Filhos crescem

O tempo inteiro filhos crescem. Pedro, semanas atrás, deu um salto na vida – do banco de trás pro dianteiro do carro. Ficou até emocionado. Sentou-se, afivelou o cinto, arregalou os olhos… E partimos, cúmplices naquele pequeno acontecimento dominical – e no compromisso de não revelá-lo à mãe. “Pronto”, pensei. “Cresceu mais um pouco…”.

E Paulo, então? Flagrei-o outro dia conversando ao celular com um contador. Tão cedo não imaginava isso possível. Aos 22 anos, vai criando juízo: dirige vídeos, abriu sua própria empresa, anda ralando um bocado, e, percebo, mais apaixonado do que nunca por Adelita, o seu favo de mel.

A vida é um emaranhado de encruzilhadas. Estou numa delas. Paulo e Pedro crescem. O primeiro parece ter encontrado as coordenadas básicas para seu plano de vôo pela vida. Pedro tem os olhinhos ainda banhados pela espuma da infância – mas já emite esporádicos sinais de autonomia. Gostaria que isso fosse facilmente adiável, mas, o tempo inteiro, filhos crescem.

A infância e a juventude têm uma certa luz que jamais regressará aos nossos olhos. O doce pássaro da juventude nunca regressa de seus vôos. Pedro, meu caçula, ainda exibe essas fagulhas mágicas. Elas me comovem. Há momentos em que tudo parece caber em seus olhos; toda a sabedoria, pureza, emoção, tristezas e alegrias do mundo. Não obstante, é só um olhar de menino. Tenho uma teoria pessoal a esse respeito. Acho que as crianças, como sonhavam os filósofos estóicos da antiguidade, conseguem viver apenas o presente. Têm total desapego pelo que já se foi – e absoluta indiferença pelo que virá.

Gradativamente, porém, nosso eixo racional nos move em direção ao futuro. Adolescentes chegam ao cúmulo de desejar que o tempo voe. De todo modo, a partir de certo instante, tornamo-nos todos escravos involuntários do porvir. Moram lá a realização dos nossos sonhos, as metas e as recompensas. Para lá convergem a maioria de nossos esforços e expectativas. O problema é que, em nome desse futuro incerto, abrimos mão de muita coisa certíssima. Do presente, por exemplo.
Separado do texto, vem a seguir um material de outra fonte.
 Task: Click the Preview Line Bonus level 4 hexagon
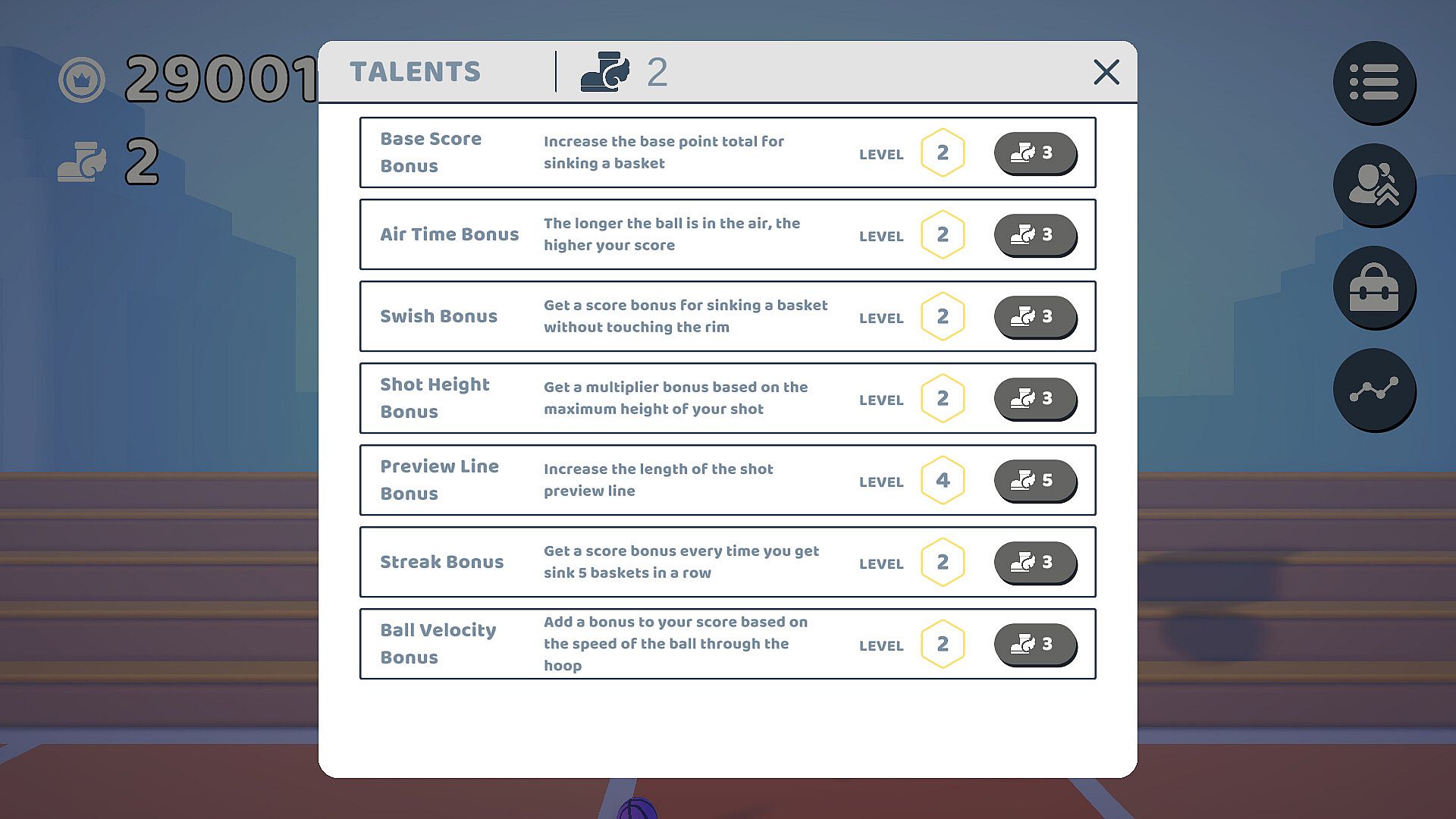pos(943,480)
É ao conferir ao futuro demasiada importância que começamos a deixar de viver com a devida intensidade o presente. É em nome dessa fase sobre a qual não temos o menor grau de controle ou previsibilidade, que muitas vezes deixamos de viver o momento. Parece-me um raciocínio filosoficamente insano. Por uma razão muito simples: quem não vive o presente, não constrói um passado. E é ele, o passado, o nosso maior ativo. A garantia de que, no futuro, teremos do nosso lado ao menos um bom cesto de lembranças – que nos permitirá fazer piqueniques no outono na vida.

Aproveite, portanto, cada fagulha da luz mágica que vem dos olhos de seus filhos. Elas iluminarão sua alma quando ele tiverem finalmente crescido.